Ortega aseguró que ha mantenido comunicación con Gadafi y dijo que le expresó que pueda resolver la crisis que enfrenta, según el sitio oficialista El 19 Digital.
“He estado hablando con él (Gadafi), hemos estado hablando por teléfono. Lógicamente él está librando nuevamente una gran batalla, cuántas batallas ha tenido que librar Gadafi, y en estas circunstancias ellos están buscando cómo dialogar, pero defender la unidad de la nación, que no se vaya a desintegrar el país, que no vaya a darse una anarquía en el país”, dijo Ortega.
Qué cinismo y mentira más grande la de Ortega. Que el tirano de Libia está dialogando cuando en realidad está masacrando a su pueblo mediante el brutal bombardeo de sus cazas. Es el estilo de gente como Ortega, Muamar Gadafi, Hugo Chávez, Rafael Correa, Fidel Castro y Evo Morales: mentir, manipular y reprimir hasta la muerte.
En pequeño, Ortega ha hecho lo suyo en Nicaragua mandando a reprimir con la Policía orteguista a los manifestantes opositores a su régimen violador de muchos derechos de los nicaragüenses.
También, al igual que los dictadores árabes, ha mandado a sus turbas criminales a impedir el derecho a la oposición a manifestarse. Y la noche del lunes pasado en Niquinohomo, le recordó a la Policía y al Ejército orteguista sus orígenes guerrilleros y revolucionarios, es decir, que ante un eventual hecho similar como en el mundo árabe, a cualquier costo deben preservar el régimen corrupto de Ortega. Y eso es de esperarse con la Policía y el Ejército que están al servicio de la familia presidencial como en los tiempos del dictador Somoza.

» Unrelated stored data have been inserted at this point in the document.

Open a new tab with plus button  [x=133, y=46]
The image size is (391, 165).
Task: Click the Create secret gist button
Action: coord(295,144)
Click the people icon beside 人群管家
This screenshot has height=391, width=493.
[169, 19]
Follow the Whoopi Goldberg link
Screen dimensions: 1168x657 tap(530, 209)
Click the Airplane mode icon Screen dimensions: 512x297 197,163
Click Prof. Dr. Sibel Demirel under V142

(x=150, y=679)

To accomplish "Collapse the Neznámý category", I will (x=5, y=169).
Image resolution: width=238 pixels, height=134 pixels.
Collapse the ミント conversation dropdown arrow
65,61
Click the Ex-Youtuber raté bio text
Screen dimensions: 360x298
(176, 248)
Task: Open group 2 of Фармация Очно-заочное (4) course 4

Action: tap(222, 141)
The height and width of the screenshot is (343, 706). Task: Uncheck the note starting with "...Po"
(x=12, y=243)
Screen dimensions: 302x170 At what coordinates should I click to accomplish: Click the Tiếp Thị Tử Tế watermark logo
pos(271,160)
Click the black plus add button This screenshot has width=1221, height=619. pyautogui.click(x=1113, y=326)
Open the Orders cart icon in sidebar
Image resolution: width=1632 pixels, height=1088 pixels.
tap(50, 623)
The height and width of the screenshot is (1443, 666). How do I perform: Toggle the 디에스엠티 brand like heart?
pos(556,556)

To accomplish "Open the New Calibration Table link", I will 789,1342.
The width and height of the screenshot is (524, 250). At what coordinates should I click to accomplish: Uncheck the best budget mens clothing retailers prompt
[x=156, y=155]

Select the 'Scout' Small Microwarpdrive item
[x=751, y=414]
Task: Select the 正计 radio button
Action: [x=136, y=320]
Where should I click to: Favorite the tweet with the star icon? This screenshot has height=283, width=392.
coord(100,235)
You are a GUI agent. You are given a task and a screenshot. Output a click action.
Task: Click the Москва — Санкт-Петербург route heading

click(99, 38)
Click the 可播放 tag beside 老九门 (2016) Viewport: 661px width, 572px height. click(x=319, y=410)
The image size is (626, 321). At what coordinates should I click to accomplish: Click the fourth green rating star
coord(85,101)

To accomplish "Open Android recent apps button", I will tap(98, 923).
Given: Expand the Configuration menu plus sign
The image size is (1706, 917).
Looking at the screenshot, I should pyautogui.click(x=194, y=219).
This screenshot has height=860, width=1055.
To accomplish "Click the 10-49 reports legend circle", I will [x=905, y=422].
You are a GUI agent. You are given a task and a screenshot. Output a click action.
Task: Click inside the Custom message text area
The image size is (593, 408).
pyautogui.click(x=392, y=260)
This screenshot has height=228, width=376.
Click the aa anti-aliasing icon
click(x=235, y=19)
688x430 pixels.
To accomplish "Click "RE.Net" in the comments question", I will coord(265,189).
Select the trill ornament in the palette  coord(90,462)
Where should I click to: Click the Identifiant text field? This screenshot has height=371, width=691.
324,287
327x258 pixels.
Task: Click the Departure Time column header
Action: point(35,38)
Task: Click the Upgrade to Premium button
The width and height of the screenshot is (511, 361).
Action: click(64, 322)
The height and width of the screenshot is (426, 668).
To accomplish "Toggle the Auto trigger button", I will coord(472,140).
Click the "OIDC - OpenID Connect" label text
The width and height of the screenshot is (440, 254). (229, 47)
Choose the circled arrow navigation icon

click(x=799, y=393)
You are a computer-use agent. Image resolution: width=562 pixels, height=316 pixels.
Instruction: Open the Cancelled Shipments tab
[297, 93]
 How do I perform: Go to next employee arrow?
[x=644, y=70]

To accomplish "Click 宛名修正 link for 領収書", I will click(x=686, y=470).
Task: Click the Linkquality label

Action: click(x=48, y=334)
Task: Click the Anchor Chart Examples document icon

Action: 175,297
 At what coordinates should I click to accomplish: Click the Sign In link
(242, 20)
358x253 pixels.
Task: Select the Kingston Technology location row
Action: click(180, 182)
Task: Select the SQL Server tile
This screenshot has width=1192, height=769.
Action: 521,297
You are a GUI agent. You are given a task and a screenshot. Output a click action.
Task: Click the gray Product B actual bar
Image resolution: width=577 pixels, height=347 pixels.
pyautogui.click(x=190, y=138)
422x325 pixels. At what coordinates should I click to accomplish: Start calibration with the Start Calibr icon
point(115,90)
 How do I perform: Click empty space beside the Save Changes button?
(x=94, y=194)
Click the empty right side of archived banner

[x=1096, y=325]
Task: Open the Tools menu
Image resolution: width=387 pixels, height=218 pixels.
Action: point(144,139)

Por eso es que hoy más que nunca los nicaragüenses deben estar conscientes de que Ortega es el símbolo del mal que abarca la mentira, la manipulación, la represión, la corrupción, el doble discurso, el rechazo a la ayuda internacional de países democráticos por sus ambiciones personales y el engaño al pueblo pobre con dádivas.
Pues el verdadero botín no lo tienen los pobres, sino Ortega, su familia y sus allegados. Sólo basta ver los emporios que ha formado con sus testaferros y las ganancias millonarias que amasan, pero nada de eso se ve reflejado en la educación, salud, agricultura, etc., pero sí se ve en el culto a su personalidad y en los proyectos electorales para hacer creer a la gente que él le conviene a la nación. Nada más alejado de la realidad.
Los nicaragüenses deben tumbar del poder a Ortega con su voto castigo en las elecciones de noviembre próximo. De seguir en el poder Ortega y su séquito, se estaría formando en Nicaragua un mal de varios años más. Los nicaragüenses están obligados a reencauzar al país por los senderos de la democracia y el desarrollo de la nación, evitando sumergirlo en una dictadura como la que pretenden el “comandante” Ortega, imitador de las dictaduras que están cayendo.